Note that GitHub’s workflow_dispatch event (the “Run workflow” button / /actions/workflows/.../dispatches API) is GitHub-Actions-internal and is not delivered to KiCI. The SDK has no workflowDispatch() trigger. Only repository_dispatch reaches KiCI.

import { workflow, job, step, dispatch } from '@kici-dev/sdk';
export default workflow('hello-world', {
on: dispatch(),
jobs: [
job('greet', {
runsOn: 'linux',
steps: [
step('say-hello', async ({ $ }) => {
await $`echo "Hello, World!"`;
}),
],
}),
],
});

Run it locally, without any orchestrator or agent infrastructure:

Terminal window
npx kici compile # regenerate .kici/kici.lock.json
npx kici run local dispatch

kici run local compiles the workflow, matches triggers against a simulated dispatch event, and executes the matched jobs directly on your machine with DAG-based scheduling. No webhook, no GitHub, no deployed orchestrator involved. See kici run local for options like --job, --env, --json, and --junit.

Because kici run local dispatch matches every workflow that listens for a dispatch event, running it in a repo with several dispatch-triggered workflows will fire all of them. Narrow execution to one with --workflow <name>:

Terminal window
npx kici run local dispatch --workflow hello-world

--workflow is a post-match filter: the workflow still has to have a trigger that matches the event argument. If hello-world does not list a dispatch() trigger, the command reports No workflow named "hello-world" matched the event and exits successfully without running anything.

If you do not want to memorise event args, use the interactive picker instead:

Terminal window
npx kici run local --pick

--pick (aliased as -p) lists every workflow alongside a compact summary of its triggers, lets you select one, and derives a matching event arg from the chosen trigger — so the execution still flows through the normal trigger-matching pipeline and “cannot produce an inconsistent run”. Multi-trigger workflows show a second prompt for which trigger to simulate. --pick is mutually exclusive with --workflow; in a non-TTY shell it prints the workflow list and exits without running anything.

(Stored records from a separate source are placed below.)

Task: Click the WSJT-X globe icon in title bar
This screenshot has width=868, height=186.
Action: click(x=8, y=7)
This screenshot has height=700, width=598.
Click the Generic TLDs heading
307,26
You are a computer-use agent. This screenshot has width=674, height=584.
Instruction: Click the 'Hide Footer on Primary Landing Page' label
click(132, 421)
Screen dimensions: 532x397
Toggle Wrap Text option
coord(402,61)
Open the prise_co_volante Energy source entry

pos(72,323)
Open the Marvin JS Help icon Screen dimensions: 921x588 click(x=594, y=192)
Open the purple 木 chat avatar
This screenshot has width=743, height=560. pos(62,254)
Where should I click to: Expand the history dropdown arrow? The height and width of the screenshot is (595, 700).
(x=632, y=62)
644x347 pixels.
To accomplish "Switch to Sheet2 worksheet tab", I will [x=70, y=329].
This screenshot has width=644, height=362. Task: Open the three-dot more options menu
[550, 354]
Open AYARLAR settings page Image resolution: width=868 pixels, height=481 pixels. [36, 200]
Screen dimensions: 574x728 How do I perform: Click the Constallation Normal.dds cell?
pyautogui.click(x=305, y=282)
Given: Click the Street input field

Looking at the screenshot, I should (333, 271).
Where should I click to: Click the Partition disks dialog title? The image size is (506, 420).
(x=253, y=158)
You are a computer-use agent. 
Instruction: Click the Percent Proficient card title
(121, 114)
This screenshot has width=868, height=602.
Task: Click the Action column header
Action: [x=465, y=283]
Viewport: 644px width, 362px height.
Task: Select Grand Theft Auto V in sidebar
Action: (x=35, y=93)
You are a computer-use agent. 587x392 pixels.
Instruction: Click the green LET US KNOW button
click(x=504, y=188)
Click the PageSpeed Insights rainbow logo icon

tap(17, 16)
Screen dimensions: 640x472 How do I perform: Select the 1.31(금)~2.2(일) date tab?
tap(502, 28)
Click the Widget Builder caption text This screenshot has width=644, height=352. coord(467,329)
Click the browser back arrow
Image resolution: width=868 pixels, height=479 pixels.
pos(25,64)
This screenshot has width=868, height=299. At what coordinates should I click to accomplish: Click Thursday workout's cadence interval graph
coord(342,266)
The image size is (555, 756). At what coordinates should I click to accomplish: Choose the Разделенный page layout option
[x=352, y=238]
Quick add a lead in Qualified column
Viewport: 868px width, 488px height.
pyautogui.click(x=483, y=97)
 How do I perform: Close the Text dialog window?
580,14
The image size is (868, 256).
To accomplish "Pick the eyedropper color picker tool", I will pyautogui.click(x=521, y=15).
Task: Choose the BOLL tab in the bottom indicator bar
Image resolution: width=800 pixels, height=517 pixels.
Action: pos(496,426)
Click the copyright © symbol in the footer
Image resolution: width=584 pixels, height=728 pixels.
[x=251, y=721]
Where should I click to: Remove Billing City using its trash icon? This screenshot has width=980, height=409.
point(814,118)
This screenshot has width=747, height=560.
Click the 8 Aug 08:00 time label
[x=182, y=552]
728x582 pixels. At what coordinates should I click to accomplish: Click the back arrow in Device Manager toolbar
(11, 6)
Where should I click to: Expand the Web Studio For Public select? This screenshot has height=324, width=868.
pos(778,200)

Leave dispatch() unfiltered while you drive it from kici run local. The CLI currently simulates a dispatch event with no event type (i.e. action is undefined), so a trigger defined as dispatch({ types: ['deploy', 'rollback'] }) will not match kici run local dispatch — the typed form is intended for real repository_dispatch deliveries from the orchestrator.